I think what happens is that as my mind moves on to the next point, my fingers are playing catch up the whole time, always falling further and further behind. So if I were to try to make some salient point by drawing out a longish metaphor about how writing is similar to, say, making friend rice. I might have this vague plan in mind to each ingredient of my fried rice recipe to a corresponding component to telling a story. So, in an effort to amaze you all, I’d begin with the rice, comparing it to the plot, explain how the rice by itself is just texture, offering very little flavor or sensory appreciation on its own, yet still manages to be the most important component – because when poorly prepared, no amount of additional ingredients, no matter how expertly prepared, can salvage the dish.

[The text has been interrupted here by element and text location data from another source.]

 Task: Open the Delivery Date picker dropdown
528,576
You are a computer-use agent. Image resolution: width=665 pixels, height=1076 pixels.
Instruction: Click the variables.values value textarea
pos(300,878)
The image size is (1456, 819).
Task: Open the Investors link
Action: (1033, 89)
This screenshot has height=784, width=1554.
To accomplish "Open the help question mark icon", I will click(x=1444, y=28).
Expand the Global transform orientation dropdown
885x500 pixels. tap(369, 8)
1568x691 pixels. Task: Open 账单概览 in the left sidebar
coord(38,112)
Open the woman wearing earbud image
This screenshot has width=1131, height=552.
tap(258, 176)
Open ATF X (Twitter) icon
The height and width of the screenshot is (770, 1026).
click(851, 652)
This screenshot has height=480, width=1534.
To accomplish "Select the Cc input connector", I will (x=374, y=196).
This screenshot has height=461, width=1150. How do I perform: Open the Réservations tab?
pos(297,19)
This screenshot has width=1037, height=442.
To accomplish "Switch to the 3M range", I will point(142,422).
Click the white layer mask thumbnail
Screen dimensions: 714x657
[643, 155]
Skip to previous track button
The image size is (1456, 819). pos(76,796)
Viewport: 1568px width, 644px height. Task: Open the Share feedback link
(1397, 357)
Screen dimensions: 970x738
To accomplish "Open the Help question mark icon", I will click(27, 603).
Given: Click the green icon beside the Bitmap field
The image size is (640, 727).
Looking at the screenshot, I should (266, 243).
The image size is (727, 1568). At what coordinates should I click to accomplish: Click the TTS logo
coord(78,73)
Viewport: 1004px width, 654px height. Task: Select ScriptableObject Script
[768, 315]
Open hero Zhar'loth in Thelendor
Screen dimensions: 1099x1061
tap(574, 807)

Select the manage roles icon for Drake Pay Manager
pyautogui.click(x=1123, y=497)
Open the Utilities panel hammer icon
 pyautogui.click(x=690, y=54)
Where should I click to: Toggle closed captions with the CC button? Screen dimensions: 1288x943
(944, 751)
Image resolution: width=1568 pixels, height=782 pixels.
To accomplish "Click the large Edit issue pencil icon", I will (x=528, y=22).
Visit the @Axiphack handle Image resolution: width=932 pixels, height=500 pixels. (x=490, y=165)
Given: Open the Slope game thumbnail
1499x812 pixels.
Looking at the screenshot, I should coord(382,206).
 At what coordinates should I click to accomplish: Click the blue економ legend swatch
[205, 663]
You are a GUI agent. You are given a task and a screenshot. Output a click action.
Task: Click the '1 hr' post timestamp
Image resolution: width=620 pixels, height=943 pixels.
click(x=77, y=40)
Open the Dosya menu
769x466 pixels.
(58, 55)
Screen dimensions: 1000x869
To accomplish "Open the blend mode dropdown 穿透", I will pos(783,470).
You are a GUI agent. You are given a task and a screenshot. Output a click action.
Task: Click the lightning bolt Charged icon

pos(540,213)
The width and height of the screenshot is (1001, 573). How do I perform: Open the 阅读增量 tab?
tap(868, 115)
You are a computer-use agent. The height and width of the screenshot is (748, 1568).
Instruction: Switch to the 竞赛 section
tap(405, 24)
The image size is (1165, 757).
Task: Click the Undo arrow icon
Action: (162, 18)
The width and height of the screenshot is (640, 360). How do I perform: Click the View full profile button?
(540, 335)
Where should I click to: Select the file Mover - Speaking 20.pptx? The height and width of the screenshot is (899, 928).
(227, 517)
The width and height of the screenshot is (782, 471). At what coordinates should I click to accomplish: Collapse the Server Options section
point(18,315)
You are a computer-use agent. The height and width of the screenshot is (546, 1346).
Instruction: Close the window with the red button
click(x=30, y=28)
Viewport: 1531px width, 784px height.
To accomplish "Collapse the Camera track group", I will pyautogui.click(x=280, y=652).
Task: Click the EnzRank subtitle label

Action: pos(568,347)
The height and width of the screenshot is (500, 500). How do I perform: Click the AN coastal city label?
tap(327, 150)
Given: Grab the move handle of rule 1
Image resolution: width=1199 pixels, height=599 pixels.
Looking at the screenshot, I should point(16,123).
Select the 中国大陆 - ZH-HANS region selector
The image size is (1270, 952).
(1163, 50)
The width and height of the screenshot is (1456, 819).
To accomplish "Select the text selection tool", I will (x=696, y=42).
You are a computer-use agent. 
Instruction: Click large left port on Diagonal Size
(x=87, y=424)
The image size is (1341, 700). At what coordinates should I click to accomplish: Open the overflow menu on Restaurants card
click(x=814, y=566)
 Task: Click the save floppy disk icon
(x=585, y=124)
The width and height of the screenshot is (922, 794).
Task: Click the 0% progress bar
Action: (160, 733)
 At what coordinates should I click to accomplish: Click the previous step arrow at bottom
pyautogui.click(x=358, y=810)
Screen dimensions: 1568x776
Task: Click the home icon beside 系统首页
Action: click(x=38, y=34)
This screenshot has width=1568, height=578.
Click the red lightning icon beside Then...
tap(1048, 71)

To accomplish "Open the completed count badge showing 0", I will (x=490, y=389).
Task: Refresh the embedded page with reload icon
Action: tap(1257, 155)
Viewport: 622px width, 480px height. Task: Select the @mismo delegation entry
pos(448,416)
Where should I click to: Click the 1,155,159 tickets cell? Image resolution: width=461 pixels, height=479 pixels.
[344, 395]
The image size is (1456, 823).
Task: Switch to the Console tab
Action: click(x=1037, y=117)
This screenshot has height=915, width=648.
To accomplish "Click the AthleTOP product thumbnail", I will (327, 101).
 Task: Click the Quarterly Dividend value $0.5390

Then I’d probably move on to talk about the onions, how they subtly flavor the whole dish, and how that might be like using a particularly potent emotion can flavor the whole story, no one wants to cry through their entire meal because some moron butchered an onion and dumped it on your beautiful rice. In the same way, no one can sustain a whole, novel length piece without some other flavors in there. Can’t spend 10 hours crying in front of a book, it’d be awful.
Whatever, you get the idea. So, how would I write something like that? Probably like this:
Writing is like fried rice. You know, but onions can make you cry, so don’t do that. Also, plot is like rice. I hate Burger King.
Yep, that’s looks pretty close to what I’d write. So, through the workday especially, I pop by folk’s blogs and leave inane comments – know that I was in a hurry, doing it in down moments at work, and probably typed it on my phone using only my thumbs. You’ll just have to take the stupid, and see the brilliance that was intended.